**** Kaynak metin ****

XE2: “Ailemle pikniğe gittiğimizde hatıra olsun diye fotoğraf çekindik. Fotoğrafı paylaşma isteği oluştu interneti kullandığımda paylaşmak için birikim yaptım.”

YE2: “Tabi bu sürede paylaşım yapamadığım için çok fazla fotoğraf da çekmedim veya paylaşmak istediğim bir şeyi kaydedip detoks sonrası paylaşıma bıraktım. “

(17)

ZK1: “Bu süreçte fotoğraf çektim ama paylaşmadım.”

3.2.2. Sadece bir “el alışkanlığı” mı?

Akıllı telefonlar çoğu zaman sabah uyandığımızda ilk, gece uyumadan önce de son gördüğümüz teknolojik cihazlardan birisidir. Yemek yerken, spor yaparken hatta televizyon izlerken bile ikinci ekran olarak kullanılan akıllı telefonlar zamanla “el alışkanlığı” na dönüşmüştür. Katılımcılar, detoksun ilk gününde bu alışkanlıklarına ara vermekte zorlanmıştır:

XK1: “İlk gün zorlandım sürekli olarak telefonu elime alıyordum unutup daha sonra detoksta olduğum aklıma gelince bir kenara bırakıyordum.”

YE1: “Hem mesai saatine denk gelmesi hem de ilk gün olması nedeniyle diğerlerine göre çok daha zor oldu. Diğer günlerde neredeyse hiç kullanmadım.”

YE2: “Tabi ilk gün daha zor geçti ama üçüncü gün diğer günlere oranla kolay oldu. İlk gün bir anda alışkanlıklardan vazgeçince zorlandım.”

ZK1: “İlk gün çok zorlandım çünkü ondan önceki gün fazla telefon kullanmıştım diğer günlerde biraz alıştım.”

ZK2: “İlk gün sosyal medyayı çok kullandığım için biraz zorlandım.”

Katılımcılardan bazıları detoks sürecinin sadece üç gün olduğuna ve süre bitiminde eski alışkanlıklarına geri döneceklerine dair bir motivasyon geliştirmiştir, sürenin sonlanması yaklaşırken otokontrol sağlamakta ise zorluk çekmişlerdir:

YK1: “Son gün hava durumuna bakamadığım için biraz kalın giyinip güneşli havada zorlandım.”

YK2: “Son gün merak duygusu had safhaya çıktı. Bununla birlikte haber alma ihtiyacı son gün daha çok arttı.”

**** Veri kümesi satırları ****

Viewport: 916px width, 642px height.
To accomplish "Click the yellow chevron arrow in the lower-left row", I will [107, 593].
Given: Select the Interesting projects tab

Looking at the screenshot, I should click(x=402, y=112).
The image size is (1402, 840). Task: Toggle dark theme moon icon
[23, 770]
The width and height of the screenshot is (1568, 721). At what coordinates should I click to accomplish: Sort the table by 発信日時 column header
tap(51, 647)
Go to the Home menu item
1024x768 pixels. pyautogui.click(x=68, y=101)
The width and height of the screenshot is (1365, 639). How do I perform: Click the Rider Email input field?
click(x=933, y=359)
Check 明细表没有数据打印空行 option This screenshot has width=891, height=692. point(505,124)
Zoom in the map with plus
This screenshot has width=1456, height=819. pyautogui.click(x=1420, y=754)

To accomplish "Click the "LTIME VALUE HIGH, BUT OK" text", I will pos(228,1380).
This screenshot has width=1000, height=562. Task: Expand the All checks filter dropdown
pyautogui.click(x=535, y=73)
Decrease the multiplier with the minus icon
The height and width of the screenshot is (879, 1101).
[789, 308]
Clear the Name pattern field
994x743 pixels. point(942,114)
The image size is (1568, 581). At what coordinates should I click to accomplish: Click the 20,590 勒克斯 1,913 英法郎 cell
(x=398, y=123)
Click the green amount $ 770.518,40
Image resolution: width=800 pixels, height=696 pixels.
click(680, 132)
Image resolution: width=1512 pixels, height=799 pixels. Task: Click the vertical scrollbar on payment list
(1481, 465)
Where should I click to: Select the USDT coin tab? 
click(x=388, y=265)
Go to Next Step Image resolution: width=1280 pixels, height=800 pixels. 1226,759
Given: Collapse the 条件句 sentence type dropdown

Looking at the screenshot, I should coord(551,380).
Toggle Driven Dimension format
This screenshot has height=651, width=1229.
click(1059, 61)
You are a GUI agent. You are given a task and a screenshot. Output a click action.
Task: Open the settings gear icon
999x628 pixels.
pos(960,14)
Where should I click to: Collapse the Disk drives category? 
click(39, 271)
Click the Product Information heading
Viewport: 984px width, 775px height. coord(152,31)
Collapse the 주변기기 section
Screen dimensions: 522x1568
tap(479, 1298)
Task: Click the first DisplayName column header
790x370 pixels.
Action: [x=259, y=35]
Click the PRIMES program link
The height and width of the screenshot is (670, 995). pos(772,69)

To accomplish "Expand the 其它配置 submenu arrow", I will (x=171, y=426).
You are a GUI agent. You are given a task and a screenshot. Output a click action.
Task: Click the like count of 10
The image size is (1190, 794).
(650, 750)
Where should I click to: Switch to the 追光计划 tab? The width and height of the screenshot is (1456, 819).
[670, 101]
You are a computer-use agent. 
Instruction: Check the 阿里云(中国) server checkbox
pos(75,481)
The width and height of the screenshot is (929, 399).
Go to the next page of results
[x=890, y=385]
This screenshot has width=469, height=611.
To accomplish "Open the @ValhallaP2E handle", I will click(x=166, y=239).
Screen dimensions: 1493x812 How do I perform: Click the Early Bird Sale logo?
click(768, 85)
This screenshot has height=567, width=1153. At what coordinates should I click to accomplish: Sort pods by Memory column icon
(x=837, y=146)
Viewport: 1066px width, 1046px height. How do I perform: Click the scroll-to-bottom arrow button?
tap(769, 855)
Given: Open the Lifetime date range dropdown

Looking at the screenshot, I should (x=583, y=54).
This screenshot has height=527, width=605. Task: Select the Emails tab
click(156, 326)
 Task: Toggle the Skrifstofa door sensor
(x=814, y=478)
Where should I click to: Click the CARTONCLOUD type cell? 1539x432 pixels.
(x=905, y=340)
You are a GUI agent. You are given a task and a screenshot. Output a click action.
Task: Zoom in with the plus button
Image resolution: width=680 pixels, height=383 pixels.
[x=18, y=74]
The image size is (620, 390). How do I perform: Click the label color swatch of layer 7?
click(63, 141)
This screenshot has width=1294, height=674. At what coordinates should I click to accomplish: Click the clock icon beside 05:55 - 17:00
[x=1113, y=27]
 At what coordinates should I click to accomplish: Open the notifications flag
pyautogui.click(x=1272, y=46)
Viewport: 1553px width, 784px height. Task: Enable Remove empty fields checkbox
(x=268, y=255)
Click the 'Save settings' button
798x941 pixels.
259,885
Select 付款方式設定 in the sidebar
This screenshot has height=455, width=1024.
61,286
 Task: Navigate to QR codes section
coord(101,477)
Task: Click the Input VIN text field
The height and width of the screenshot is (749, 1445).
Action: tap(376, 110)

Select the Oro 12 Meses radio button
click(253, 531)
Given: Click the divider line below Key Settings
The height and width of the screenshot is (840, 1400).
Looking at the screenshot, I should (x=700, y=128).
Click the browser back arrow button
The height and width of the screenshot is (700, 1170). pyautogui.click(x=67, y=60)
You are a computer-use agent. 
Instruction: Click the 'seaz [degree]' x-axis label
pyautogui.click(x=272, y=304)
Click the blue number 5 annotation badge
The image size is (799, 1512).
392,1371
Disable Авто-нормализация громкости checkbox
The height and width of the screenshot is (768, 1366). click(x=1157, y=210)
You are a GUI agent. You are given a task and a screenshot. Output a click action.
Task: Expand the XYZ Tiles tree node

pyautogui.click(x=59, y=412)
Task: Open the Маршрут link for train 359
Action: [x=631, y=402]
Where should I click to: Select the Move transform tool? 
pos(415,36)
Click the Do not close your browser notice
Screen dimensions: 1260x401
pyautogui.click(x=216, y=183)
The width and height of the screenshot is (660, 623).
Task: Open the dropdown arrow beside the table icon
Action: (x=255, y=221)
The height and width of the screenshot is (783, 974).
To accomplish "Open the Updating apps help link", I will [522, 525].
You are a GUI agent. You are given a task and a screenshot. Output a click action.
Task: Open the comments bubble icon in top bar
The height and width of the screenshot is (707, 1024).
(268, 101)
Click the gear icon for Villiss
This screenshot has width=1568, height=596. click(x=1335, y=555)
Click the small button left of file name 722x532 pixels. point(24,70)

****

§ **Alıştırma yönergeleri**:
1) Aşağıdaki ifadelerin kaynak metinle uyuşup uyuşmadığını evet ya da hayır diye belirtin ve her birini metinden birebir alıntıyla destekleyin. (a) Katılımcılar detoksun ilk gününde telefon alışkanlıklarına ara vermekte zorlanmıştır. (b) YE1, diğer günlerde de telefonu sık kullandığını söyler. (c) YK2'ye göre haber alma ihtiyacı son gün azalmıştır.
2) Kaynak metinde "Akıllı telefonlar çoğu zaman" diye başlayan paragrafı lütfen temel bilgilerini koruyarak madde listesine dönüştürün.
3) Kaynak metne göre YK1 son gün neden kalın giyinmiştir?

§ **Görev bazında çözümler**:
1)
(a) Evet: "Katılımcılar, detoksun ilk gününde bu alışkanlıklarına ara vermekte zorlanmıştır"
(b) Hayır: "Diğer günlerde neredeyse hiç kullanmadım."
(c) Hayır: "haber alma ihtiyacı son gün daha çok arttı."

2)
- Akıllı telefonlar çoğu zaman sabah ilk, gece son görülen teknolojik cihazlardandır.
- Yemek yerken, spor yaparken, hatta televizyon izlerken bile ikinci ekran olarak kullanılırlar.
- Zamanla "el alışkanlığı"na dönüşmüşlerdir.
- Katılımcılar detoksun ilk gününde bu alışkanlıklarına ara vermekte zorlanmıştır.

3) Hava durumuna bakamadığı için.